Charles Villiers Stanford found it necessary to play dumb on a visit to snowy Leipzig.

1875

Queen Victoria 1837-1901

Introduction

Composer Sir Charles Villiers Stanford has been reminiscing about his time in Germany, and the devotees of ‘Mensur’, academic fencing. They were nothing if not courageous, taking a baffling pride in the scars; but they hung like a sword of Damocles over the heads of the merely careless, as Stanford discovered for himself on a visit to Leipzig in 1875.

THIS type of student is on the look out for the very slightest excuse for a challenge. He resembles the noted duellist in Dublin at the beginning of the eighteenth century, who inspired such awe that a young officer seeing him enter the room at a party went up to him and said, “Sir, I apologize for anything I have said, am saying, or may at any future time say!”

I was standing one day talking to a friend on the bridge over the ornamental water in the Johannes Park.* There had been heavy snow and frost and the ice was crowded with skaters. As I talked, my hand knocked off the parapet about as much snow as would cover a five-shilling piece,* which fell unnoticed by me on the cap of one of these fire-eaters. I saw this man make for the bank and tear off his skates, and was still more surprised when he made a straight line for me and demanded my card.

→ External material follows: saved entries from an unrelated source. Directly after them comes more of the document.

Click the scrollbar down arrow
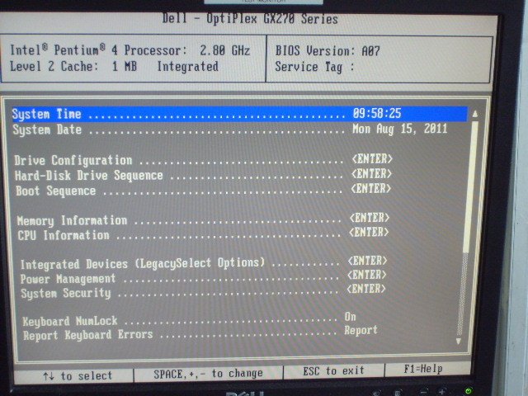Image resolution: width=528 pixels, height=396 pixels. coord(460,340)
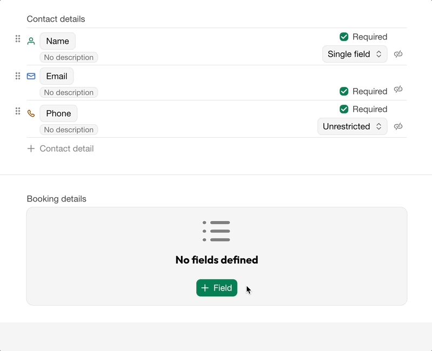Uncheck Required for the Name field
The image size is (432, 351).
tap(344, 37)
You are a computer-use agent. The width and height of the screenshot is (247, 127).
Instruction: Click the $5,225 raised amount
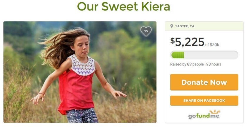(187, 42)
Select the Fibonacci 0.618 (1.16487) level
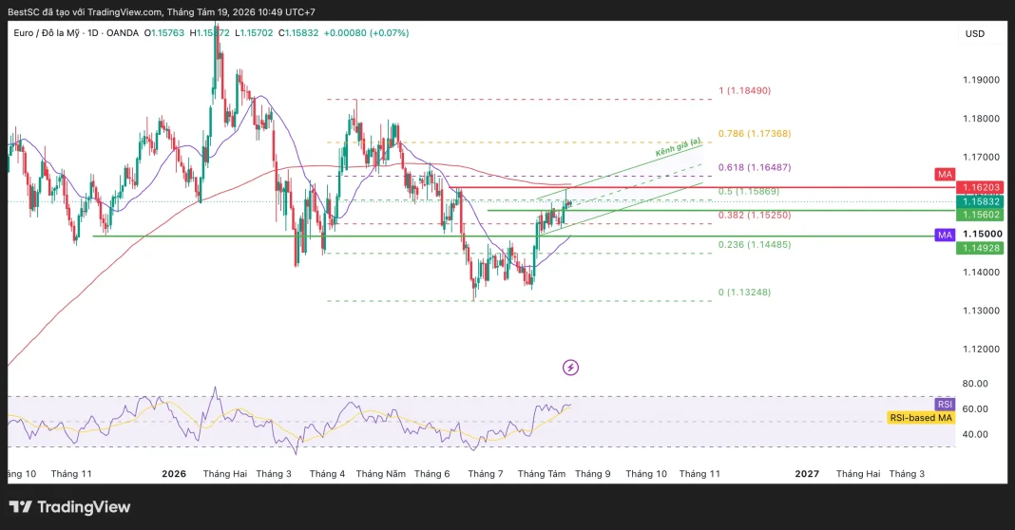The height and width of the screenshot is (530, 1015). point(755,167)
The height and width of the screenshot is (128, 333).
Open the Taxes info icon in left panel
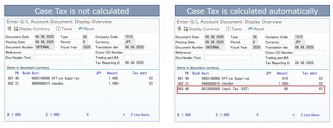[58, 29]
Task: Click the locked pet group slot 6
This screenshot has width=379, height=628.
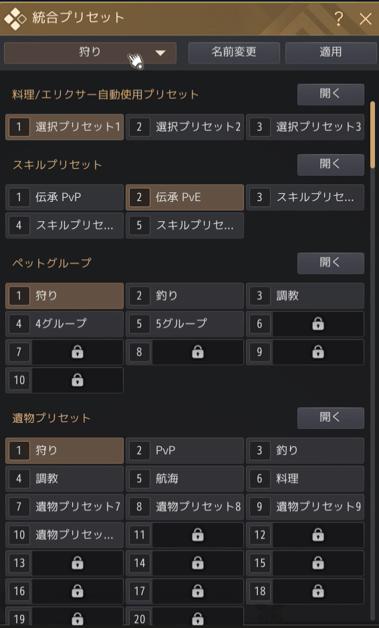Action: [305, 323]
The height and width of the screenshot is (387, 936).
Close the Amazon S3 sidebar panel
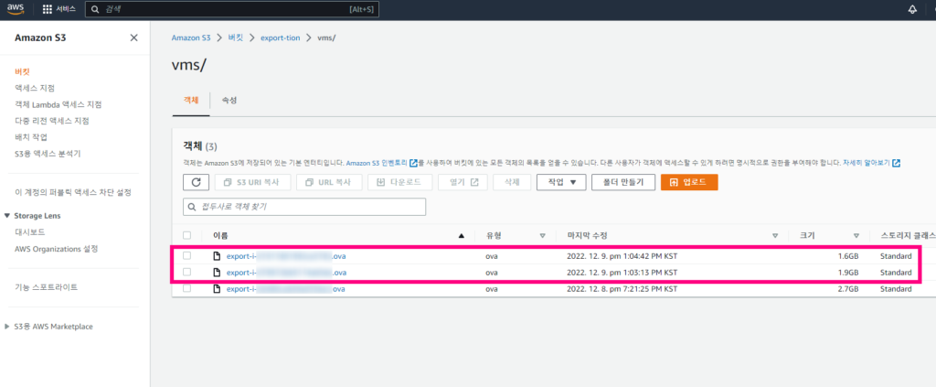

That is, the Johannapark in Leipzig. It was created by banker Wilhelm Theodor Seyfferth (1807-1881) and named after his daughter Johanna. In 1955 the park was joined with Albertpark, Scheibenholzpark and Palmengarten to form Clara-Zetkin-Park, in honour of a Marxist political activist from the Weimar Republic that preceded Nazi Germany (at the time of the name change, Leipzig was within the Soviet-backed German Democratic Republic), but happily the name of Johannapark was restored in 2011.

That is, a Crown, worth five shillings. At this time it was a coin of almost pure silver, roughly 1½ inches (38mm) in diameter.

Précis
On a freezing winter’s day in Leipzig, composer Charles Villiers Stanford accidentally brushed a little snow onto the hat of a skater beneath the bridge where he was standing. A moment later, the skater was up on the bridge demanding Stanford’s card, and clearly ready to challenge him to a duel.
Sevens

Suggest answers to this question. See if you can limit one answer to exactly seven words.

What did Stanford do to provoke a student one winter’s day in Leipzig?

Suggestion

He knocked some snow onto his hat.

Jigsaws

Express the ideas below in a single sentence, using different words as much as possible. Do not be satisfied with the first answer you think of; think of several, and choose the best.

A student was wearing a hat. Stanford knocked snow onto it. He challenged him to a duel.